Setki tysięcy wyświetleń na Twitterze ma fake news o śmierci amerykańskiego generała w Ukrainie. Pojawia się w kilku językach. W jego rozpowszechnianiu aktywne są profile znane z powielania rosyjskiej dezinformacji.
"Amerykański generał dywizji Anthony Potts zginął w rosyjskim ataku rakietowym na kwaterę główną NATO w ukraińskim mieście Dniepropietrowsk" - ogłosił 21 sierpnia jeden z użytkowników Twittera (pisownia postów oryginalna). "Wojsko USA przyznaje się do jego śmierci, ale twierdzi, że zginął w 'katastrofie lotniczej'" - napisał. Opublikował fotografię wojskowego na tle amerykańskiej flagi. Wpis ten ma 12 tys. wyświetleń i prawie 300 polubień. "Jak agenci cia w azowstalu"; "denazyfikacja trwa" - komentowali internauci. Lecz wielu przekonywało, że informacja jest nieprawdziwa. "Przeraża, ile osób to lajkuje i podaje bez weryfikacji" - stwierdził jeden z nich.
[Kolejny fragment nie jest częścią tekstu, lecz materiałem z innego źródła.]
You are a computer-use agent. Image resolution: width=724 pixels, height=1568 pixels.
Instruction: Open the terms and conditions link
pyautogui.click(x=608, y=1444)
21 i 22 sierpnia na Twitterze krążyły posty analogicznej treści po angielsku i hiszpańsku. Jeden z anglojęzycznych tweetów miał blisko 550 tys. wyświetleń i 3,4 tys. polubień. Wiele z tych kont regularnie rozsyła treści zbieżne z rosyjskimi narracjami propagandowymi i dezinformacyjnymi.
W sieci znaleźliśmy więcej przykładów łączenia śmierci generała Pottsa z wojną w Ukrainie. Pierwsze takie przekazy powołują się na rosyjskie źródła. Ośrodki prokremlowskiej propagandy już wcześniej rozsyłały fałszywe informacje o zaangażowaniu wojskowych NATO w Ukrainie.
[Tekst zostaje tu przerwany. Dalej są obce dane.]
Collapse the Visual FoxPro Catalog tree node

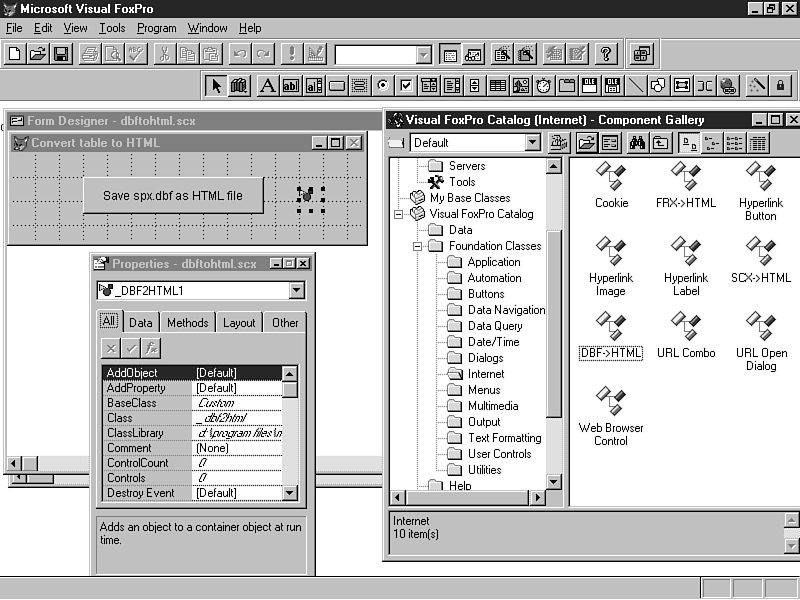398,214
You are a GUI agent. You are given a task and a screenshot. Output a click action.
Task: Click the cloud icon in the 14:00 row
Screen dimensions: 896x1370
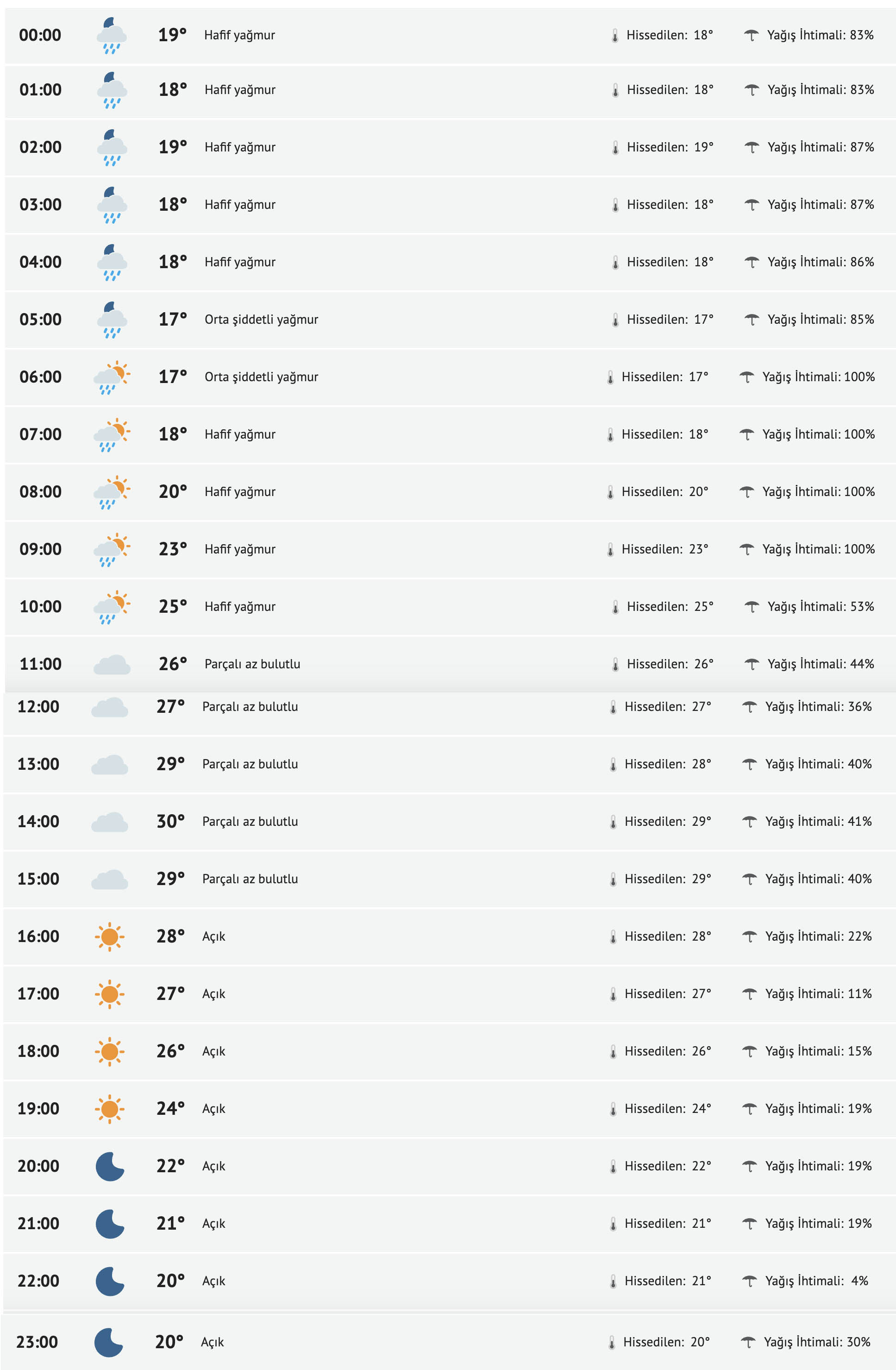pyautogui.click(x=109, y=822)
Generał zginął w wypadku lotniczym w Stanach Zjednoczonych
Generał dywizji Anthony Potts kierował jednym z programów w ośrodku wojskowym Aberdeen Proving Ground w amerykańskim stanie Maryland. 31 lipca o jego śmierci poinformowało Stowarzyszenie Armii Stanów Zjednoczonych. "Potts był jedyną osobą w jednosilnikowym samolocie, który rozbił się na polu w Havre de Grace w stanie Maryland, według wielu doniesień prasowych i lokalnych służb ratowniczych" - podkreślono w komunikacie. Do wypadku doszło 25 lipca; generał miał 59 lat. Opublikowano też kondolencje rzeczniczki amerykańskiej armii ppłk Ruth Castro: "Cała armia amerykańska jest wdzięczna za jego służbę i składamy najgłębsze i najszczersze kondolencje całej rodzinie Pottsa".
26 lipca, dzień po katastrofie, lokalny serwis The Baltimore Banner powoływał się na biuro szeryfa hrabstwa Harford, które potwierdziło śmierć generała w katastrofie w Havre de Grace. Generał leciał samolotem Piper PA-28 - przyczyny wypadku dopiero ustala Narodowa Rada Bezpieczeństwa Transportu, rządowa agencja zajmująca się m.in. badaniem wypadków lotniczych.
Na stronie ośrodka Aberdeen Proving Ground jest tylko krótka notka z kondolencjami dla rodziny.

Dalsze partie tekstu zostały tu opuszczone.